Sin embargo, cuando llegaron a la parte trasera del coche, la expresión de todos cambió.

El lugar donde lo habían chocado por detrás se veía feo, como una herida remendada, arruinando la estética general.

—Hermano Feng, ¿qué tal si luego vamos en tu coche? —dijo Hui Shiqi, que corrió con entusiasmo hacia el lado del conductor, mirando a Xiao Feng con expectación.

Los otros también compitieron por subir al deportivo.

Xiao Feng se negó rotundamente y señaló hacia adelante. —Caminen por la carretera y tomen un taxi hasta la Autoescuela Jinfeng. Yo iré a buscar una Tienda S para arreglar el coche y nos encontraremos más tarde en la entrada de la autoescuela.

Recuerden no olvidar sus documentos de identidad, o no podrán inscribirse.

—Entendido —respondieron los monjes marciales con desánimo.

Tras dar las instrucciones, Xiao Feng se marchó sin la menor vacilación.

El principio más simple es que la gente no se preocupa por la escasez, sino por la injusticia en el reparto.

Los asientos del coche eran limitados, y complacer la felicidad de unos pocos a expensas de la mayoría no es una decisión sabia.

Hacer que todos tomaran un taxi podía parecer que aseguraba el descontento general, pero creaba una sensación de equidad.

Lo más importante para un líder es ser ecuánime: la imparcialidad y la ausencia de prejuicios es el camino correcto.

Xiao Feng entró despreocupadamente en una Tienda S de aspecto lujoso y salió del coche.

El empleado que lo recibió solo tuvo que echar un vistazo al coche de Xiao Feng para ir a buscar inmediatamente a la directora. Pocas personas en Jiangcheng podían permitirse un coche así, y él tenía ese discernimiento.

—Hola, ¿ha venido a ver coches o…? —preguntó la directora, con las manos cruzadas sobre el abdomen mientras hacía una reverencia.

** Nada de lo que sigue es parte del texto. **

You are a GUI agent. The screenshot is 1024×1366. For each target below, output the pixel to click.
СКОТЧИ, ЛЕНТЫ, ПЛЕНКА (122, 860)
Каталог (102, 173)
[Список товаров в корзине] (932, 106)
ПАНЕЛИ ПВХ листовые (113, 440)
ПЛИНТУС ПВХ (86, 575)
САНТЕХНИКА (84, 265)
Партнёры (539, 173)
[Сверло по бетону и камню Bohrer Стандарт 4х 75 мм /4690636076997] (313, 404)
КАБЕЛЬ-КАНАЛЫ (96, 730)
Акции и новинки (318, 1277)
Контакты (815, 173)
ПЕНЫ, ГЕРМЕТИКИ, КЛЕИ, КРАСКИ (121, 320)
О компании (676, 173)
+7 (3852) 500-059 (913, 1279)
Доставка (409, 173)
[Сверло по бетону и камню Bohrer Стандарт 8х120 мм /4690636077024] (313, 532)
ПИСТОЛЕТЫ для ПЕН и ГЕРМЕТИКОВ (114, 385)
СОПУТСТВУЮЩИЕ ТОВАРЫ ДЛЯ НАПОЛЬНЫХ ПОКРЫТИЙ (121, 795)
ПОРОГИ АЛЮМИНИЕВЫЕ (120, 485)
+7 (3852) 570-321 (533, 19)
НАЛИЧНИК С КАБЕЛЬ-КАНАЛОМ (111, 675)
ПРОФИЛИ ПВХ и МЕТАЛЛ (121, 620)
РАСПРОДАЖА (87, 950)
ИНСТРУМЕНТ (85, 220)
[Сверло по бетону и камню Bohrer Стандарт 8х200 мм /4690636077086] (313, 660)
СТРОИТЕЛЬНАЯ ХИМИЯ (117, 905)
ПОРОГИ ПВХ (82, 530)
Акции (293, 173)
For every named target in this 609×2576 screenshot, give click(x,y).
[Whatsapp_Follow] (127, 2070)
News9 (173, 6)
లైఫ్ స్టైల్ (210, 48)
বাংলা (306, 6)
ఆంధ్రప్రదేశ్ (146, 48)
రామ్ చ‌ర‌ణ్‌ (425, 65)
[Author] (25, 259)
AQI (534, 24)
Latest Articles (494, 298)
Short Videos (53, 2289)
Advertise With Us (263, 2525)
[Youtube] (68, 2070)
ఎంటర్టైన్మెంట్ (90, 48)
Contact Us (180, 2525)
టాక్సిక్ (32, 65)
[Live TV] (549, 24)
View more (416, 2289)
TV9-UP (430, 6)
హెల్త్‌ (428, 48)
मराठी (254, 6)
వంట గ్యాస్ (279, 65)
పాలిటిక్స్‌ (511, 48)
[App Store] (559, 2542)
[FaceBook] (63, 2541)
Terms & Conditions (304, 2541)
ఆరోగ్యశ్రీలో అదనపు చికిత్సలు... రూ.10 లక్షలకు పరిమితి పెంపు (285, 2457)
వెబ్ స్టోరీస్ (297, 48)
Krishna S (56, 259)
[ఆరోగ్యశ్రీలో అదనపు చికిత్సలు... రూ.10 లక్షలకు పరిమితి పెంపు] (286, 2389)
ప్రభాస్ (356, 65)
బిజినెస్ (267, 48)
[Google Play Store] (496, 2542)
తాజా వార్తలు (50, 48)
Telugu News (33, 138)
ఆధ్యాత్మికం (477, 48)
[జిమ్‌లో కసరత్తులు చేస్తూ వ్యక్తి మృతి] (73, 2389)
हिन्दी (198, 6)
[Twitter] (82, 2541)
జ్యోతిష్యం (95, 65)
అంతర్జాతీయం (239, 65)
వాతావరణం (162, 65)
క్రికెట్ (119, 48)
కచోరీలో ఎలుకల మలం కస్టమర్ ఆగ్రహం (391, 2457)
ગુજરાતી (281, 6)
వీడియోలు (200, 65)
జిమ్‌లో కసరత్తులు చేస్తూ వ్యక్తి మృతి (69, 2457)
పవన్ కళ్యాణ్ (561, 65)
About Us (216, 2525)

Llevaba el pelo en una coleta, tenía un aspecto encantador y vestía un traje profesional con medias color carne, lo que le daba un aire seductor.

—He venido a reparar el coche —respondió Xiao Feng con calma.

La directora asintió cortésmente. —Por favor, entréguenos la llave del coche; nuestro personal revisará su vehículo y le dará un presupuesto de la reparación.

Xiao Feng le entregó la llave y la directora se la dio a un empleado, a la vez que le indicaba con un gesto: —Por favor, pase a la oficina a tomar un té; tendremos los resultados en un momento.

—De acuerdo —asintió Xiao Feng, y siguió a la directora a la oficina.

Por alguna razón, sintió que la directora le resultaba familiar.

No era la familiaridad de una cara común, sino que su aspecto y sus gestos informales le recordaban a una joven punk que había conocido años atrás, cuando trabajaba de barman.

—Señor, ¿cuál es su apellido?

—Xiao, sin formalidades.

—¿Xiao? —la directora hizo una pausa, escudriñando a Xiao Feng.

Xiao Feng frunció ligeramente el ceño. —¿Pasa algo?

—¡Discúlpeme, señor Xiao! —La directora negó con la cabeza con una sonrisa irónica—. Es que me ha resultado muy familiar, como si lo hubiera visto en alguna parte.

No lo digo por ser educada, es un sentimiento sincero.

Xiao Feng se sorprendió un poco; a él le resultaba familiar, y ella sentía lo mismo por él. «¿Podría ser realmente alguien a quien conozco?».

—Pase, por favor, señor Xiao —dijo la directora mientras abría la puerta de la oficina, indicándole que entrara.

Ya en la oficina, la directora cogió un portarretratos del escritorio y se lo mostró a Xiao Feng. —Mire, esta soy yo, y este niño a mi lado, ¿no se parece mucho a usted?

Al ver la foto de la chica vestida con un estilo muy poco convencional, y luego el rostro juvenil a su lado, Xiao Feng no pudo evitar sonreír.

El tiempo podía cambiar tanto a una persona que ni él mismo casi podía reconocerse en aquel entonces.

Y mientras él miraba la foto, la directora observaba su reacción. Al ver la sonrisa en su rostro, dijo con cautela: —¿Xiao Feng?

Xiao Feng volvió en sí, dejó la foto sobre el escritorio, tomó la mano de la directora y la atrajo hacia sus brazos.

La directora se sobresaltó y, por instinto, se resistió.

Pero en ese momento, dos palabras le susurraron al oído: —Hermana Tong.

Qin Mantong tembló, retrocedió y tocó el rostro de Xiao Feng con incredulidad. —¿Xiao Feng, eres realmente tú?

—El mismo que viste y calza —sonrió Xiao Feng—. Recuerdo que, en aquel entonces, la Hermana Tong era como la líder de una banda en esa calle.